:: DATA RECORDS ::
───
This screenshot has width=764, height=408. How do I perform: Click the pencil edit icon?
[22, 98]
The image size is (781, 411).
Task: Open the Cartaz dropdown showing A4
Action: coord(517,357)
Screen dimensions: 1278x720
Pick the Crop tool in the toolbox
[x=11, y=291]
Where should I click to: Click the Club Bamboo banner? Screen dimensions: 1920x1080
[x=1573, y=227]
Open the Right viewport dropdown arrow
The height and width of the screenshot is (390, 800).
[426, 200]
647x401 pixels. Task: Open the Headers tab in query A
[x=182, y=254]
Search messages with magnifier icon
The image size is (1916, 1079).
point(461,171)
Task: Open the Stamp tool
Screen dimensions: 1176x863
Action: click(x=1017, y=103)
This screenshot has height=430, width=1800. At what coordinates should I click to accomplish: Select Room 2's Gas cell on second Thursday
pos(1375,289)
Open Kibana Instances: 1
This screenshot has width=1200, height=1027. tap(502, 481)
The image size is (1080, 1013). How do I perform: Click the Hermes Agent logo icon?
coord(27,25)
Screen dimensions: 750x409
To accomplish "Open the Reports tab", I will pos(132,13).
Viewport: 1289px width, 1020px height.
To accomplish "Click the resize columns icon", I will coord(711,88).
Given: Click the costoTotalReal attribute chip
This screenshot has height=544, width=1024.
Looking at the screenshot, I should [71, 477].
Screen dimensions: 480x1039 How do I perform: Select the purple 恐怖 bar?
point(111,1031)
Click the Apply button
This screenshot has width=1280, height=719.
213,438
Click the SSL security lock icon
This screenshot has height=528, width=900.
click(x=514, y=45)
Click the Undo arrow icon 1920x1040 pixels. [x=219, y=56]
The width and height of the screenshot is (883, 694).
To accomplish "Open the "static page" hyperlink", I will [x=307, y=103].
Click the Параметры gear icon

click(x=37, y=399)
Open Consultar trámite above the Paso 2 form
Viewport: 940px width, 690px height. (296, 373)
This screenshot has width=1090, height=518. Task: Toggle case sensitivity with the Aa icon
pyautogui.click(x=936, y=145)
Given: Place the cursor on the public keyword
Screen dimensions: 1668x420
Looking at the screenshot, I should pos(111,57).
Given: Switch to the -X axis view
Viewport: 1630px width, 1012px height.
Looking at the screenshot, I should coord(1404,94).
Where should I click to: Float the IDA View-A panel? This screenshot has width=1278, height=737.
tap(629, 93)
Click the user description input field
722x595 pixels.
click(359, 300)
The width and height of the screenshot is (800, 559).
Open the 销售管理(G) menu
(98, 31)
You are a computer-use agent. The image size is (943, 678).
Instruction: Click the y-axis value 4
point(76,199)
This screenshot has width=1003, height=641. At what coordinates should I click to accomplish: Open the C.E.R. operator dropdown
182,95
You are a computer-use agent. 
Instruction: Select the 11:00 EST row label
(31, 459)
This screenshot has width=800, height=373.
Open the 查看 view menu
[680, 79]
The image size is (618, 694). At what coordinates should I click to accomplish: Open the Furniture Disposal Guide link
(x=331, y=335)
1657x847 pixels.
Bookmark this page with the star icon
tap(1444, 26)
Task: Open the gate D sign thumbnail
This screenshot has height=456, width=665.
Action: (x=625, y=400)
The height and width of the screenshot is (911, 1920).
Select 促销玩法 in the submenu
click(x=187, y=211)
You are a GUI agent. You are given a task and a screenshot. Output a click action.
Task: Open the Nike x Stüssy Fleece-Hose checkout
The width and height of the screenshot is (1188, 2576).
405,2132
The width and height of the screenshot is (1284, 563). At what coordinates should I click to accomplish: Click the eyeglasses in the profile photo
───
:: TASK DIRECTIONS ::
Send back every record, precisely as written.

:: TASK OUTPUT ::
This screenshot has width=764, height=408. How do I perform: Click the pencil edit icon?
[22, 98]
The image size is (781, 411).
Task: Open the Cartaz dropdown showing A4
Action: coord(517,357)
Screen dimensions: 1278x720
Pick the Crop tool in the toolbox
[x=11, y=291]
Where should I click to: Click the Club Bamboo banner? Screen dimensions: 1920x1080
[x=1573, y=227]
Open the Right viewport dropdown arrow
The height and width of the screenshot is (390, 800).
[426, 200]
647x401 pixels. Task: Open the Headers tab in query A
[x=182, y=254]
Search messages with magnifier icon
The image size is (1916, 1079).
point(461,171)
Task: Open the Stamp tool
Screen dimensions: 1176x863
Action: click(x=1017, y=103)
This screenshot has height=430, width=1800. At what coordinates should I click to accomplish: Select Room 2's Gas cell on second Thursday
pos(1375,289)
Open Kibana Instances: 1
This screenshot has width=1200, height=1027. tap(502, 481)
The image size is (1080, 1013). How do I perform: Click the Hermes Agent logo icon?
coord(27,25)
Screen dimensions: 750x409
To accomplish "Open the Reports tab", I will pos(132,13).
Viewport: 1289px width, 1020px height.
To accomplish "Click the resize columns icon", I will coord(711,88).
Given: Click the costoTotalReal attribute chip
This screenshot has height=544, width=1024.
Looking at the screenshot, I should [71, 477].
Screen dimensions: 480x1039 How do I perform: Select the purple 恐怖 bar?
point(111,1031)
Click the Apply button
This screenshot has width=1280, height=719.
213,438
Click the SSL security lock icon
This screenshot has height=528, width=900.
click(x=514, y=45)
Click the Undo arrow icon 1920x1040 pixels. [x=219, y=56]
The width and height of the screenshot is (883, 694).
To accomplish "Open the "static page" hyperlink", I will [x=307, y=103].
Click the Параметры gear icon

click(x=37, y=399)
Open Consultar trámite above the Paso 2 form
Viewport: 940px width, 690px height. (296, 373)
This screenshot has width=1090, height=518. Task: Toggle case sensitivity with the Aa icon
pyautogui.click(x=936, y=145)
Given: Place the cursor on the public keyword
Screen dimensions: 1668x420
Looking at the screenshot, I should pos(111,57).
Given: Switch to the -X axis view
Viewport: 1630px width, 1012px height.
Looking at the screenshot, I should coord(1404,94).
Where should I click to: Float the IDA View-A panel? This screenshot has width=1278, height=737.
tap(629, 93)
Click the user description input field
722x595 pixels.
click(359, 300)
The width and height of the screenshot is (800, 559).
Open the 销售管理(G) menu
(98, 31)
You are a computer-use agent. The image size is (943, 678).
Instruction: Click the y-axis value 4
point(76,199)
This screenshot has width=1003, height=641. At what coordinates should I click to accomplish: Open the C.E.R. operator dropdown
182,95
You are a computer-use agent. 
Instruction: Select the 11:00 EST row label
(31, 459)
This screenshot has width=800, height=373.
Open the 查看 view menu
[680, 79]
The image size is (618, 694). At what coordinates should I click to accomplish: Open the Furniture Disposal Guide link
(x=331, y=335)
1657x847 pixels.
Bookmark this page with the star icon
tap(1444, 26)
Task: Open the gate D sign thumbnail
This screenshot has height=456, width=665.
Action: (x=625, y=400)
The height and width of the screenshot is (911, 1920).
Select 促销玩法 in the submenu
click(x=187, y=211)
You are a GUI agent. You are given a task and a screenshot. Output a click action.
Task: Open the Nike x Stüssy Fleece-Hose checkout
The width and height of the screenshot is (1188, 2576).
405,2132
The width and height of the screenshot is (1284, 563). At what coordinates should I click to accomplish: Click the eyeglasses in the profile photo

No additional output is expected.